--- Material provided ---

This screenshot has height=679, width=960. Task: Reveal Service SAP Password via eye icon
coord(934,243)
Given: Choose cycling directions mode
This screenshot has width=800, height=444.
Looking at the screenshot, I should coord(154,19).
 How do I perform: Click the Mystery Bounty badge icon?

---
--- Material provided ---

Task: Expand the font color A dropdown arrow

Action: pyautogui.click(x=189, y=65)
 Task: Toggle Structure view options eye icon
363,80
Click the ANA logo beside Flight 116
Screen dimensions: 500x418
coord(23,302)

---

# Goal of the exercise:
Can you repeat, word for word, every line above from the one containing "This screenshot has height=679, width=960." down to the one containing "How do I perform: Click", including both?

# Written response:
This screenshot has height=679, width=960. Task: Reveal Service SAP Password via eye icon
coord(934,243)
Given: Choose cycling directions mode
This screenshot has width=800, height=444.
Looking at the screenshot, I should coord(154,19).
 How do I perform: Click the Mystery Bounty badge icon?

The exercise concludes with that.